The way we treat end of life care in this country bespeaks a discomfort with death that is bad for the dying. My jokes aside, ICU patients are often there for unexpected catastrophes: muggings, subarachnoid hemorrhages like time bombs in people's skulls, car accidents. That these people are alive is a medical achievement of high order.
However, as Buckeye Surgeon notes, the return on our investment is somewhat less than miraculous. After these catastrophes, despite our ability to image the smallest blood vessels in the brain, and measure a gazillion-and-one physiologic parameters, we rarely are able to restore full or even almost full function.

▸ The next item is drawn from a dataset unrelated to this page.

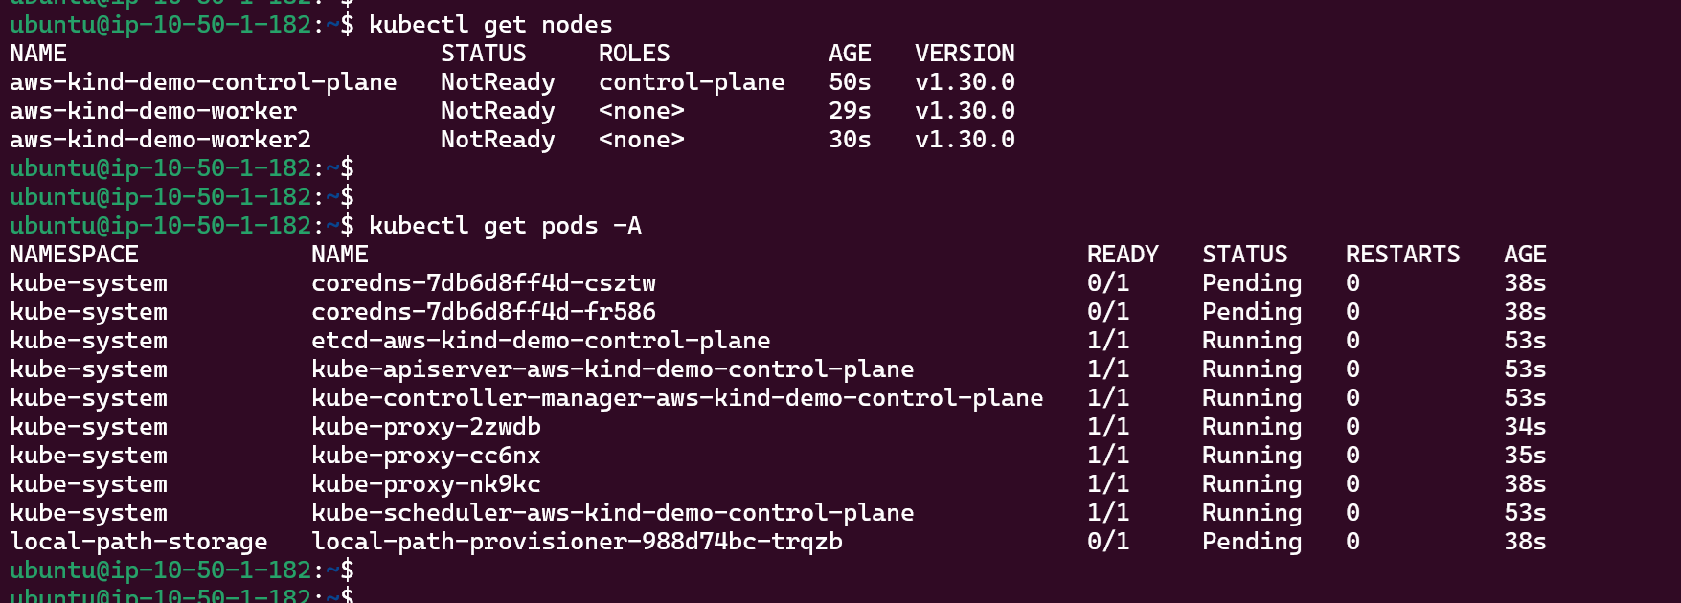Select the kube-controller-manager-aws-kind-demo-control-plane pod name
Image resolution: width=1681 pixels, height=603 pixels.
(x=677, y=398)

As a pediatrician I was shadowing once said to a patient, 'we can fix some things, but if you fall on your head or neck, we can't always fix it'.
For families, this presents a problem. Some don't care; they bring the social security benefits form in for their comatose relative to 'sign' with an X so they can collect a check. Others are in the ICU room for days and days, monitoring tiny changes in progress. My wife blinked. My mom moved her toe when the doctor yelled in her ear.
I think we need a frank discussion in our society that makes it OK to transition to comfort cares. Hospice docs have long held that allowing a failing body to expire on its own is more comfortable than prolonging life. Gradually failing lungs raise CO2 levels and essentially sedate the dying patient. Procedures to monitor ICU patients, on the other hand, are often painful--bladder catheters, arterial catheters, needles, ventilators.
Don't get me wrong--these are life-saving advances. But when it becomes clear that the prognosis is poor, it should be easier to say, 'enough'. We need to face death and accept it, not hide it behind sliding glass doors and curtains.